JamesChain
Member
- Location
- Los Angeles
- Occupation
- Electrician
I have a job installing new luminaires on 17 light poles in a city park and installing new in-ground wiring to the poles. The new luminaires are LED with a listed current draw of 520 milliamps each, with universal power supplies listed at 120v-277v. The city also wants to place an approximately 8 amp, 120v gate operator at the end of the conduit line feeding the poles from the panel, using the same wiring as the light poles. The conduit run is approximately 1200' long. Their design shows the system wired with 5 #2 conductors: 2 hots, 2 neutrals, one ground. The design is for all luminaires to run at 120v, with 7 of the light poles and the 8 amp 120v load on one 20A single pole breaker, and the other 10 light poles on another 20A single pole breaker.

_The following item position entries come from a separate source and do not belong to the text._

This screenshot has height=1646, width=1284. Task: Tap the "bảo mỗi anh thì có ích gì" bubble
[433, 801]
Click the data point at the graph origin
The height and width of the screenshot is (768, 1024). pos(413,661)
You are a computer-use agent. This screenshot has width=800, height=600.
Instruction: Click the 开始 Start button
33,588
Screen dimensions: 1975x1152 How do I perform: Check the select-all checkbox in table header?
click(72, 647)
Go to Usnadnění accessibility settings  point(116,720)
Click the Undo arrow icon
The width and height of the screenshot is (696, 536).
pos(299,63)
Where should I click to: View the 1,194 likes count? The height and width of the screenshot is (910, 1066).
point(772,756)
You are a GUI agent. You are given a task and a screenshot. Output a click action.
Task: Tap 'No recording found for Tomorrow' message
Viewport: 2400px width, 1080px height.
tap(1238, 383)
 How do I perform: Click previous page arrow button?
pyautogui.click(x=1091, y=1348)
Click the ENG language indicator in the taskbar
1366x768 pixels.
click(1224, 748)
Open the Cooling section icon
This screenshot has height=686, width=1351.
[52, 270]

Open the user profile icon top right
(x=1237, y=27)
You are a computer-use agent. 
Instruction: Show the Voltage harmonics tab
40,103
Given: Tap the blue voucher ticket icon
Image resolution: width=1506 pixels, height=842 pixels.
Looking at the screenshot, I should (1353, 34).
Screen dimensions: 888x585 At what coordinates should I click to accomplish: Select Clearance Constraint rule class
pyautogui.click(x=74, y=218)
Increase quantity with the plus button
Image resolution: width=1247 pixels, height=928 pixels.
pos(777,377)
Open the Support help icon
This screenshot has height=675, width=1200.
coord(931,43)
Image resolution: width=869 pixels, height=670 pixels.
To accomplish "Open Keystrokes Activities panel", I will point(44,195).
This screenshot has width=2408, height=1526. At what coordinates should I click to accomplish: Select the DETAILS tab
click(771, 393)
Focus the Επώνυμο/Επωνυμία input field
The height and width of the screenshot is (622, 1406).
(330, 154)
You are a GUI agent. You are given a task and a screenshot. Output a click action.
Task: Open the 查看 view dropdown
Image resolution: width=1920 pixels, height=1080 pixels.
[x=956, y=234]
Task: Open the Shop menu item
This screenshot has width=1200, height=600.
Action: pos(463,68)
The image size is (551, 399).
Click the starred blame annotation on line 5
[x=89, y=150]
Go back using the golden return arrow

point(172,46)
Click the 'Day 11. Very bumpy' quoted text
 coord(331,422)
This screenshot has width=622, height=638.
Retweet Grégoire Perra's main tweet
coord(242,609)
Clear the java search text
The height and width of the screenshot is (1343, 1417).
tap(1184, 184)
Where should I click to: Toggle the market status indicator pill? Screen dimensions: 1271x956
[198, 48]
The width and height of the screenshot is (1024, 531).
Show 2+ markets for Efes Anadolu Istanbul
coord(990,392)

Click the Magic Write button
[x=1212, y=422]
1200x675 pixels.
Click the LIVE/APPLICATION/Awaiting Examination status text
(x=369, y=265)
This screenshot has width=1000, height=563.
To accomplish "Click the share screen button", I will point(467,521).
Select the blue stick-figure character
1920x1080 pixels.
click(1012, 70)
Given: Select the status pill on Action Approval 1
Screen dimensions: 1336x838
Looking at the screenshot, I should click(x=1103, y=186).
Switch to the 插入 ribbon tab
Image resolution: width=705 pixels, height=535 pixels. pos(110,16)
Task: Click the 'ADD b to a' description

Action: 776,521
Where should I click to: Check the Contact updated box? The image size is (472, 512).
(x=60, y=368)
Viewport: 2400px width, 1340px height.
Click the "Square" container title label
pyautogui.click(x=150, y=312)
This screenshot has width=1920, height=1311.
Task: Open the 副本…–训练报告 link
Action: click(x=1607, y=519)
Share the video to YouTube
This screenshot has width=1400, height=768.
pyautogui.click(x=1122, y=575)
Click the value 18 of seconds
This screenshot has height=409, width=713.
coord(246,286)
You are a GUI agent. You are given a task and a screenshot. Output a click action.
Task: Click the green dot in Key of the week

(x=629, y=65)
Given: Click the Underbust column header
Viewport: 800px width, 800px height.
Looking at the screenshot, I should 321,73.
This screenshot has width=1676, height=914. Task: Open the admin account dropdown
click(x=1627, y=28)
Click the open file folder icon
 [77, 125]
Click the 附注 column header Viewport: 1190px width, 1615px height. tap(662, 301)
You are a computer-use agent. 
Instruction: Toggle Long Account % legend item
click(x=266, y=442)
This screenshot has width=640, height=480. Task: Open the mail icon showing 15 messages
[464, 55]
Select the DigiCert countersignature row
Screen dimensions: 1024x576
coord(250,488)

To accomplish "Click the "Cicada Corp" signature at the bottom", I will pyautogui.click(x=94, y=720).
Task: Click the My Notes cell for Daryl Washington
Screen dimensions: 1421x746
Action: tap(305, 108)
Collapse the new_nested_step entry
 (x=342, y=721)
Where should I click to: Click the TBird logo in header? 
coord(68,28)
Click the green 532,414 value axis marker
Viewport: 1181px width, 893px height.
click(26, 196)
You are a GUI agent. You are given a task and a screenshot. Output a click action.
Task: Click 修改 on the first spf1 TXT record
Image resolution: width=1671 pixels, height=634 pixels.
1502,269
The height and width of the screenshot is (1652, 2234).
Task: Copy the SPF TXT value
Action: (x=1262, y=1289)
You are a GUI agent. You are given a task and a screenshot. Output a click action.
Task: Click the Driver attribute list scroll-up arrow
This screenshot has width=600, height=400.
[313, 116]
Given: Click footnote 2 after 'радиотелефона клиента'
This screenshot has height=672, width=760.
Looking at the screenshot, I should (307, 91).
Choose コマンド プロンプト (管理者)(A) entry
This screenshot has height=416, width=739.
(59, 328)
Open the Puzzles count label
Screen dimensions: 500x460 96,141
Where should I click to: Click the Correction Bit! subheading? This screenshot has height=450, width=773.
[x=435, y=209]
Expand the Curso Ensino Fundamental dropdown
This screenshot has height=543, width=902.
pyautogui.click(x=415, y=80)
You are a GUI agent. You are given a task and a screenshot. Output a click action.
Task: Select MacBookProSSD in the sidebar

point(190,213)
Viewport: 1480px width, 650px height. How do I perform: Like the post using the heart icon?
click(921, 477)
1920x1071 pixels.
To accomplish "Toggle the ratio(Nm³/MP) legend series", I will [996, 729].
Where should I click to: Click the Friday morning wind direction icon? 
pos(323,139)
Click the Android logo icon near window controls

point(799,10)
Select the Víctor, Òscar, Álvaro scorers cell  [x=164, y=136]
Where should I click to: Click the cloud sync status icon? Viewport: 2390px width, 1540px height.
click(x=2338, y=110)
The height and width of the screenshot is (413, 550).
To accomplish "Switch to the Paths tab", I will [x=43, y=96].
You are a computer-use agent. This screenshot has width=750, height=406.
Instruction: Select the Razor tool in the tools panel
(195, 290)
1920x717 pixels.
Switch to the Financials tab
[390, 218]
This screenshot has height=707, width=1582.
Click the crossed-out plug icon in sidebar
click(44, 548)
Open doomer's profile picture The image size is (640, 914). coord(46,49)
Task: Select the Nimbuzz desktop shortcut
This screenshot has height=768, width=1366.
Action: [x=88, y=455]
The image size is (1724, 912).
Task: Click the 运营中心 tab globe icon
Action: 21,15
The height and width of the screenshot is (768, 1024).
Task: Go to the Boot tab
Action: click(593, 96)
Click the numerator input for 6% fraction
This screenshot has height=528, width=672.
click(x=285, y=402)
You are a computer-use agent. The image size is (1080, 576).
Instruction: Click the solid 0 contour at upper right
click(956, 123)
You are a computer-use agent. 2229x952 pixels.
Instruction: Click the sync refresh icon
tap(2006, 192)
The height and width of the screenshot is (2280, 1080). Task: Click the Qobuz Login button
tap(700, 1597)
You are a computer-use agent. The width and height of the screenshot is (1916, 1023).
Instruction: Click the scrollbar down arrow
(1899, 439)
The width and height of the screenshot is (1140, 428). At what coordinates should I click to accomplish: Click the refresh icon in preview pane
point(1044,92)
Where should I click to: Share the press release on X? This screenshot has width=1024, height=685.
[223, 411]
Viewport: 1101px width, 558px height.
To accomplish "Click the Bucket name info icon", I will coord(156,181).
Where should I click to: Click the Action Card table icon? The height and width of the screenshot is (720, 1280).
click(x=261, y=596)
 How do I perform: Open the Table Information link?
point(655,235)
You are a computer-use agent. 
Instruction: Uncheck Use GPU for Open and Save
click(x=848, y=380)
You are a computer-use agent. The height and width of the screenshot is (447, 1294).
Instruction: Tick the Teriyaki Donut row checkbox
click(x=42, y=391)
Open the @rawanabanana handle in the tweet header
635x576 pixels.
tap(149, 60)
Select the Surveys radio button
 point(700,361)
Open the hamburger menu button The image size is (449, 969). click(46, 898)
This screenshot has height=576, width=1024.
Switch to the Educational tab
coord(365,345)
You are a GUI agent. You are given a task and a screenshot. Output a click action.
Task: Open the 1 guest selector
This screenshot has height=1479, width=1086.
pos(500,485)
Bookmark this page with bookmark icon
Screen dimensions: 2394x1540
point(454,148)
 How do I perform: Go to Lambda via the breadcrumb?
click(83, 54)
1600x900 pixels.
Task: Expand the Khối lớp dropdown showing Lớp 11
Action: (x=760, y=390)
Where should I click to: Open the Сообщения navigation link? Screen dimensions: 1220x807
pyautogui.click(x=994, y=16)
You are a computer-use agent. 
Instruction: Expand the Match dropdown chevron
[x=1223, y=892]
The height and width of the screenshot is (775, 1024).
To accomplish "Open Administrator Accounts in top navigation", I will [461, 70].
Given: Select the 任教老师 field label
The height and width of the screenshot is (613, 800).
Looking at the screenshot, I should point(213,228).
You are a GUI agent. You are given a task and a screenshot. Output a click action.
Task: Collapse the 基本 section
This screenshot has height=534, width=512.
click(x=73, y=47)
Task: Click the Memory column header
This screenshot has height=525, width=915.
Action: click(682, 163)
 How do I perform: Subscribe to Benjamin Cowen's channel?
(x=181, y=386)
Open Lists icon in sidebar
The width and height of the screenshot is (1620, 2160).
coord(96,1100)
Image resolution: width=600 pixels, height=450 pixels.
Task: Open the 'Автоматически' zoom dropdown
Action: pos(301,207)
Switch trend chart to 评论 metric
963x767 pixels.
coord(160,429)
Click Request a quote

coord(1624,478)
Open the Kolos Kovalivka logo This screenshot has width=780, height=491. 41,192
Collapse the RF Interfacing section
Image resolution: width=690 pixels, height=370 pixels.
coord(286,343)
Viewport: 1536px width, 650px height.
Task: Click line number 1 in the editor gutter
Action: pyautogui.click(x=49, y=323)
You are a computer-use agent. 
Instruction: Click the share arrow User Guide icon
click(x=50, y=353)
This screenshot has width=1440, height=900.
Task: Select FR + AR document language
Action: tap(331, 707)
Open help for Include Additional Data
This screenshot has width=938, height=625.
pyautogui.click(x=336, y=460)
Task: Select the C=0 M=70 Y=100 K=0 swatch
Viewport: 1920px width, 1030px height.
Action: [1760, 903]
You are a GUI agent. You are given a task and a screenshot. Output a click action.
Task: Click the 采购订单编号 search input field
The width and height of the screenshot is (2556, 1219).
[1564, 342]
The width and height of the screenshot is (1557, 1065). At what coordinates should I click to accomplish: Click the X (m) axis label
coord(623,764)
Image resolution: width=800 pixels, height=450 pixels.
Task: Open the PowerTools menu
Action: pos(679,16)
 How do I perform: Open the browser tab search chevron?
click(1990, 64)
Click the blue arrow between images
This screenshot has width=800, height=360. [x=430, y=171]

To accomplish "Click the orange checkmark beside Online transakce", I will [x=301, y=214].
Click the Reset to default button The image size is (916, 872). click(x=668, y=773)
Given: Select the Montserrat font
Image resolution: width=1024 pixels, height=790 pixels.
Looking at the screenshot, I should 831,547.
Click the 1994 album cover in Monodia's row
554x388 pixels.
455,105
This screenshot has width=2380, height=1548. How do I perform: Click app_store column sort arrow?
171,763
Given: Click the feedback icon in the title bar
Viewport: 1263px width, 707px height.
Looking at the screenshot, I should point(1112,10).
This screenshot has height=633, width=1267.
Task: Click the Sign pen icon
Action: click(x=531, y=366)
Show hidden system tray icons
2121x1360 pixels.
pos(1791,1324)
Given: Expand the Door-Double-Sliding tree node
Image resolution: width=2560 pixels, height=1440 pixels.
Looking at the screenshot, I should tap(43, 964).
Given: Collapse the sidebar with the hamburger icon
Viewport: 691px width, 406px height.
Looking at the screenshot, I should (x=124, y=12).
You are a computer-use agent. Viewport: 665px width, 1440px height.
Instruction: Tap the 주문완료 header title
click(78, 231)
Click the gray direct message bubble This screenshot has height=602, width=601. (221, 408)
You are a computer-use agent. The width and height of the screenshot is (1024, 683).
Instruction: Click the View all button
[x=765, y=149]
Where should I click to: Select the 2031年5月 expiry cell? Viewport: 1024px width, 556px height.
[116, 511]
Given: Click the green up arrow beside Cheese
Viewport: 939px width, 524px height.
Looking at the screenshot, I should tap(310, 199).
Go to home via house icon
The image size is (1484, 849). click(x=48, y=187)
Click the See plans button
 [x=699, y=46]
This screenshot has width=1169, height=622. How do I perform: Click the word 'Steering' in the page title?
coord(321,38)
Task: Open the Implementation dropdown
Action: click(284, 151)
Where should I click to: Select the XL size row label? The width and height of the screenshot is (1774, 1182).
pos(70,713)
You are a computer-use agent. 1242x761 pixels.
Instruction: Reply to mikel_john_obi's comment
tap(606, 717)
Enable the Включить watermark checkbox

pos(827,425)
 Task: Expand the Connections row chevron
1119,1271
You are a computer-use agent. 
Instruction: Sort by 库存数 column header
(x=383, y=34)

The final piece of the puzzle is the light poles are pre-wired with #10 solid THHN/THWN and have in-line fuses at the base of the poles which then will tap into the main #2 lines in an in-ground hand hole next to each light pole. Seems reasonable. The problem is the existing conduit is old and only had 4 conductors originally (no ground). Pulling the old wire out was pretty difficult in a couple of the segments even with our 8000# tugger, so I would like to keep the diameter of the new wire bundle we pull in about the same as the old one if possible. Is there any reason this setup would not work as a 240/120v 4 wire multi wire branch circuit (3 wires plus ground)? The 17 luminaries would all run at 240, and the neutral would only be used for the 120v operator at the end of the line. Instead of 2 single pole breakers, there would be one 240v 2pole breaker. It seems like this should meet code, but I'm always confused as to why NEC 210.4.C says "line to neutral loads only" but then has exception #2, which seems to say the same thing as 210.4.B. Any help from you smarter people is greatly appreciated!